━━ Passage

You are viewing a plain text version of this content. The canonical link for it is here.
Posted to reviews@spark.apache.org by sergey-rubtsov <gi...@git.apache.org> on 2018/02/06 11:13:46 UTC
[GitHub] spark pull request #20140: [SPARK-19228][SQL] Introduce tryParseDate method ...
Github user sergey-rubtsov commented on a diff in the pull request:
https://github.com/apache/spark/pull/20140#discussion_r166261313
--- Diff: sql/core/src/main/scala/org/apache/spark/sql/execution/datasources/csv/CSVOptions.scala ---
@@ -150,6 +151,16 @@ class CSVOptions(
val isCommentSet = this.comment != '\u0000'
+ def dateFormatter: DateTimeFormatter = {
+ DateTimeFormatter.ofPattern(dateFormat.getPattern)
+ .withLocale(Locale.US).withZone(timeZone.toZoneId).withResolverStyle(ResolverStyle.SMART)

━━━━

Written exercise 1
Reproduce the stretch of the records from their start through the line containing "click(131, 157)", with both ends included.

━━ Dataset records

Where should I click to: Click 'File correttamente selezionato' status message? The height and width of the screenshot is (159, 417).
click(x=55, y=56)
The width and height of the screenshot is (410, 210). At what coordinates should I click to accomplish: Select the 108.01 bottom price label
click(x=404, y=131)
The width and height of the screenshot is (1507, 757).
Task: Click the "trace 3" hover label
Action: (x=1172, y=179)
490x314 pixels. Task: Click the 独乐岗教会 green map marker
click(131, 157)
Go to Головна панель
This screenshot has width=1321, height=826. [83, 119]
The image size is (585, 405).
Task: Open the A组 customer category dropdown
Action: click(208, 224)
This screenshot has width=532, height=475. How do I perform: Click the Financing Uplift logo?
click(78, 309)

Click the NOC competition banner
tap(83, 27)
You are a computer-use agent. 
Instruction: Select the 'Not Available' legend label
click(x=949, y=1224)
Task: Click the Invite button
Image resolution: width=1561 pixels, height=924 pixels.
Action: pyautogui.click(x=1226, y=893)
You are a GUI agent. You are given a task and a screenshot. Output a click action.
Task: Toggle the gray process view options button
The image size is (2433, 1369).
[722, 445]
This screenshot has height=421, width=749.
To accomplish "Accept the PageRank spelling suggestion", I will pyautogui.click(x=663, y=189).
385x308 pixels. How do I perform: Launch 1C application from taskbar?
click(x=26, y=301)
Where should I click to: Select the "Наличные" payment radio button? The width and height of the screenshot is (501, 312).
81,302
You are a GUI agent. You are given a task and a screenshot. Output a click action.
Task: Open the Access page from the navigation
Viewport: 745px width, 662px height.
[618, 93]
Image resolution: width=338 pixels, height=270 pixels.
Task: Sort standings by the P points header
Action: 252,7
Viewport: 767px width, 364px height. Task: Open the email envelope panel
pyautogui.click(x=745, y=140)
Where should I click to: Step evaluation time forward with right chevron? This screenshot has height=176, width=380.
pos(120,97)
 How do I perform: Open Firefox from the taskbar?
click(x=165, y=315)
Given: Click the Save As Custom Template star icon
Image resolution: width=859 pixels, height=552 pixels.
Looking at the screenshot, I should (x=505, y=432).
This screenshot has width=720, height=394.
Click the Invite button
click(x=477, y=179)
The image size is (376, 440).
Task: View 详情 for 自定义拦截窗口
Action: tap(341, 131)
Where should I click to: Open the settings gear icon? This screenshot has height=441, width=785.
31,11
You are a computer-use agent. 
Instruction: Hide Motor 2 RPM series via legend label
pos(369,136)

━━━━

Written exercise 2
Write out the stretch of the pull request post from "Posted to reviews@spark.apache.org" through "tryParseDate method ...", with "tryParseDate" changed to "parseDateSafely".

Exercise answer 1
Where should I click to: Click 'File correttamente selezionato' status message? The height and width of the screenshot is (159, 417).
click(x=55, y=56)
The width and height of the screenshot is (410, 210). At what coordinates should I click to accomplish: Select the 108.01 bottom price label
click(x=404, y=131)
The width and height of the screenshot is (1507, 757).
Task: Click the "trace 3" hover label
Action: (x=1172, y=179)
490x314 pixels. Task: Click the 独乐岗教会 green map marker
click(131, 157)

Exercise answer 2
Posted to reviews@spark.apache.org by sergey-rubtsov <gi...@git.apache.org> on 2018/02/06 11:13:46 UTC
[GitHub] spark pull request #20140: [SPARK-19228][SQL] Introduce parseDateSafely method ...